### WRITTEN REQUEST
Reproduce the items word for word, beginning at the line that contains "You are a GUI" and stopping after the line that contains "coord(430,186)". Omit the pictures from your answer.

### TASK MATERIAL
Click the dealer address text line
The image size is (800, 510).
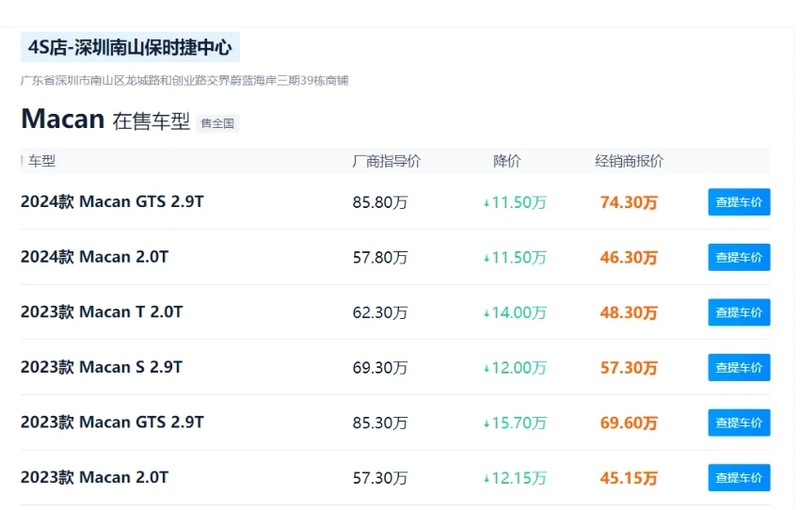tap(185, 81)
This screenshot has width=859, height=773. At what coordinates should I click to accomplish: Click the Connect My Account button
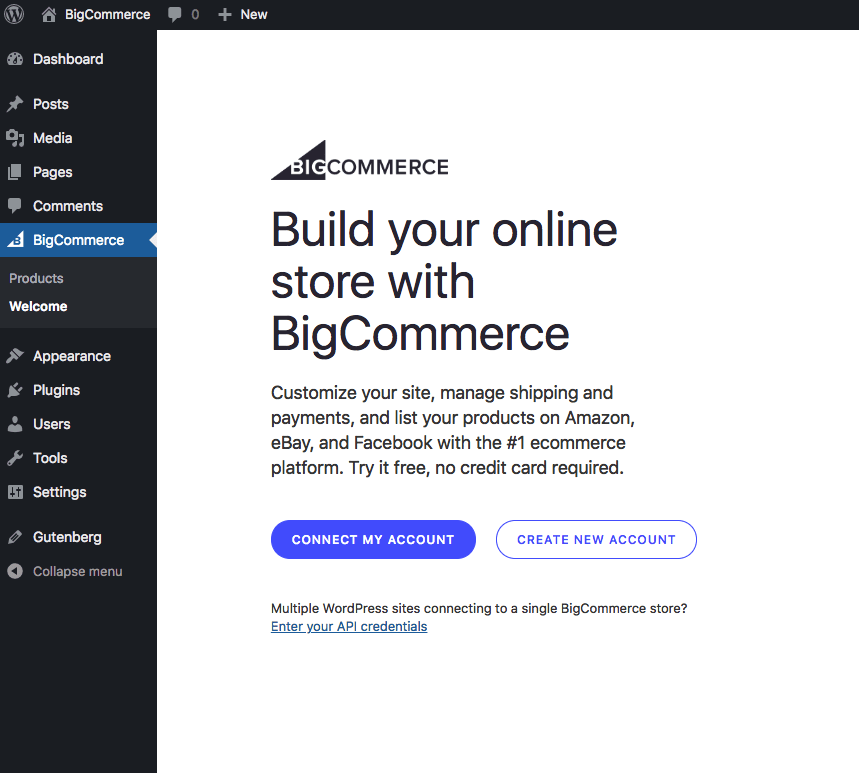pos(373,539)
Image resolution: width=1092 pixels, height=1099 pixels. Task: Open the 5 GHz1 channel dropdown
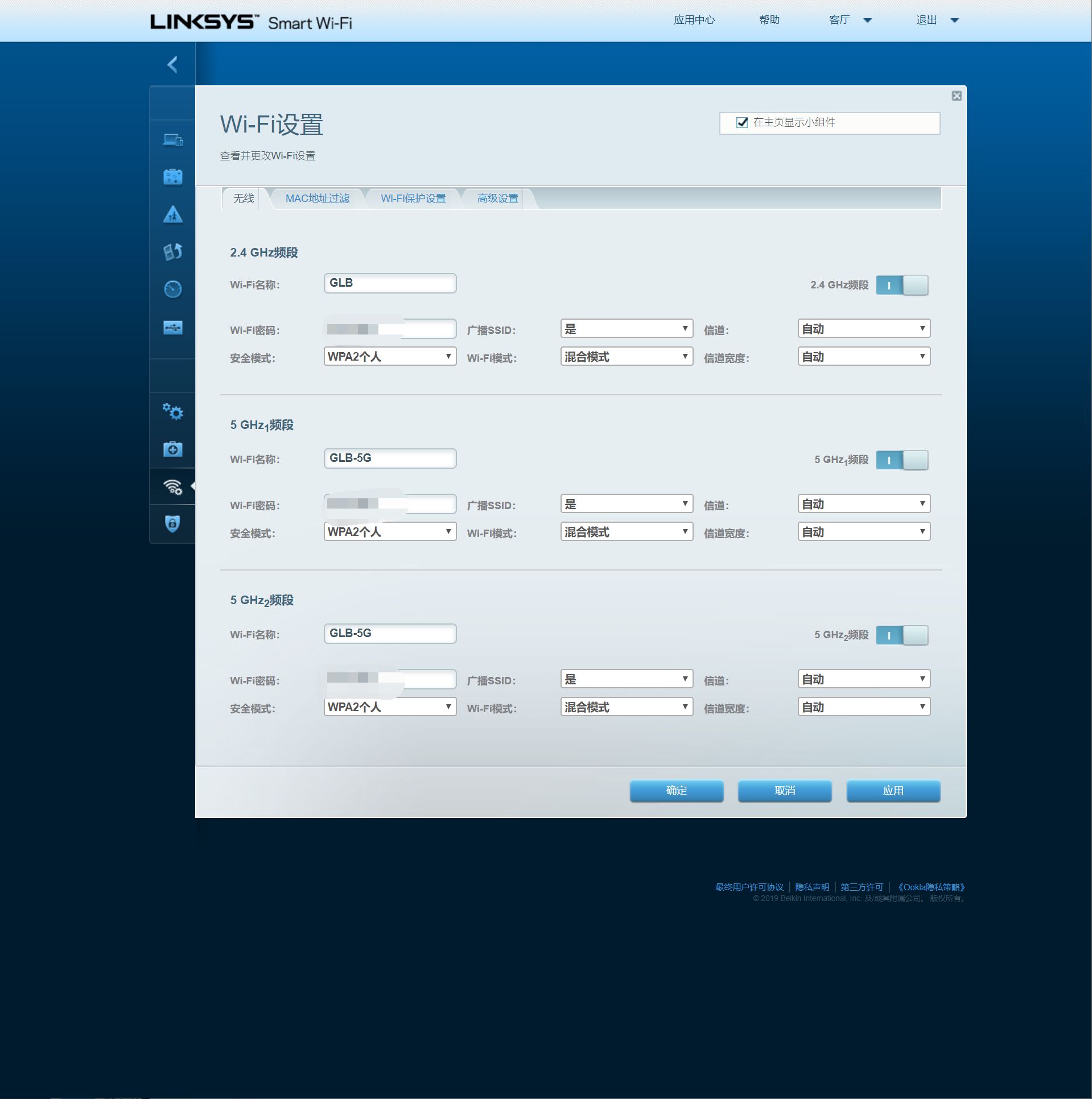[863, 504]
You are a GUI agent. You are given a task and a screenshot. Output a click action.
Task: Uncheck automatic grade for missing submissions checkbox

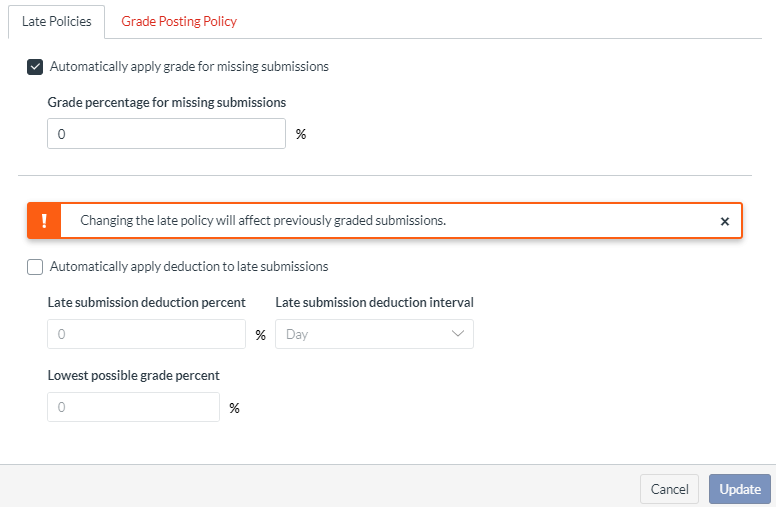coord(35,67)
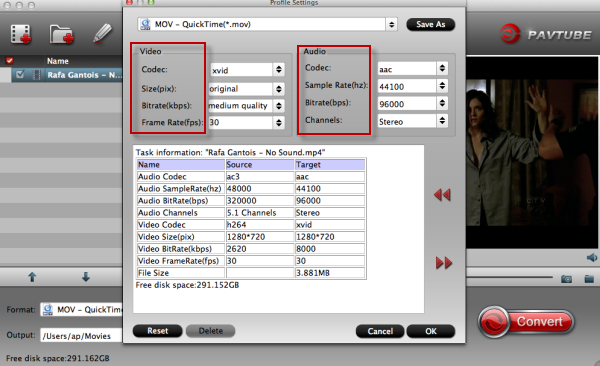This screenshot has width=600, height=366.
Task: Click the Output path field
Action: click(82, 336)
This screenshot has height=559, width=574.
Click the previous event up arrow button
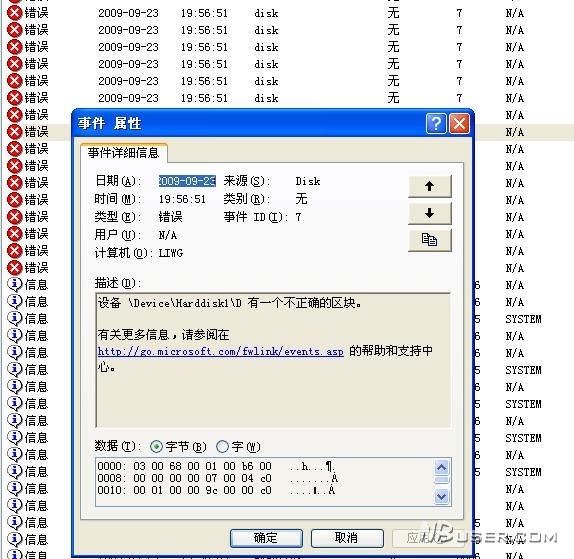coord(430,186)
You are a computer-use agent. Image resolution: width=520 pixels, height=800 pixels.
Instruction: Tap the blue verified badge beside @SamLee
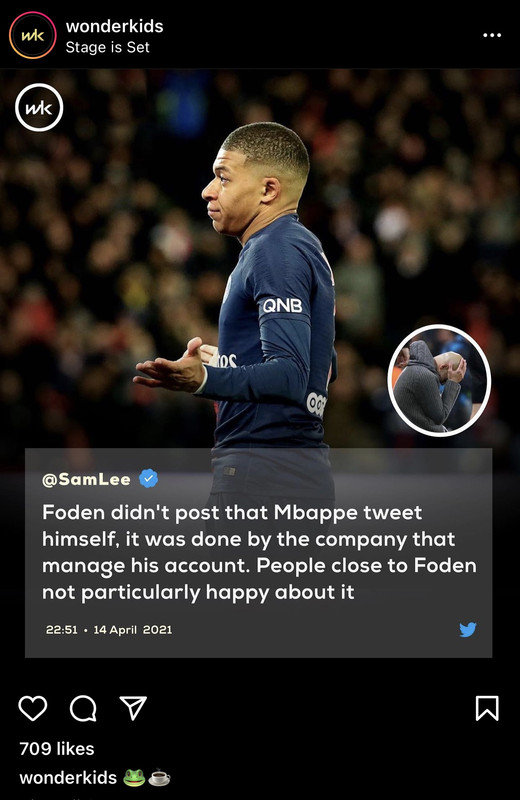point(148,479)
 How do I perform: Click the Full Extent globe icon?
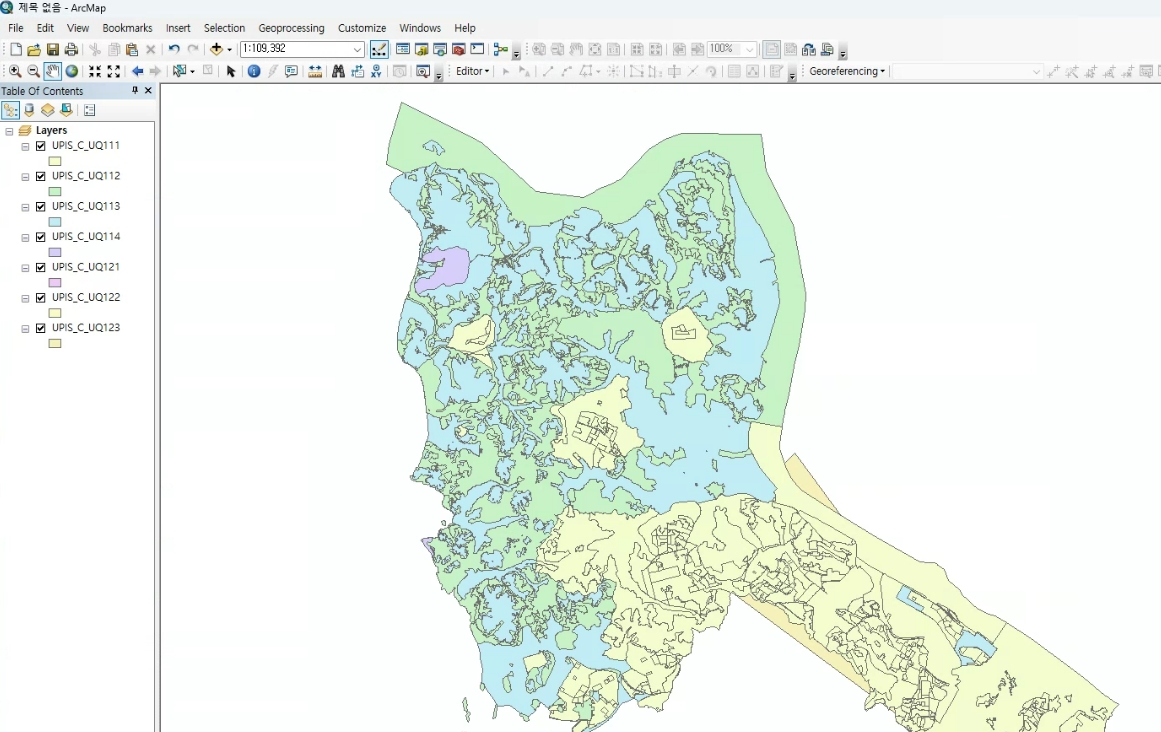pyautogui.click(x=70, y=71)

### ANSWER
You are a GUI agent. You are given a task and a screenshot. Output a click action.
Task: Uncheck automatic grade for missing submissions checkbox

coord(35,67)
This screenshot has width=600, height=366.
Task: Click the Output path field
Action: click(82, 336)
This screenshot has height=559, width=574.
Click the previous event up arrow button
coord(430,186)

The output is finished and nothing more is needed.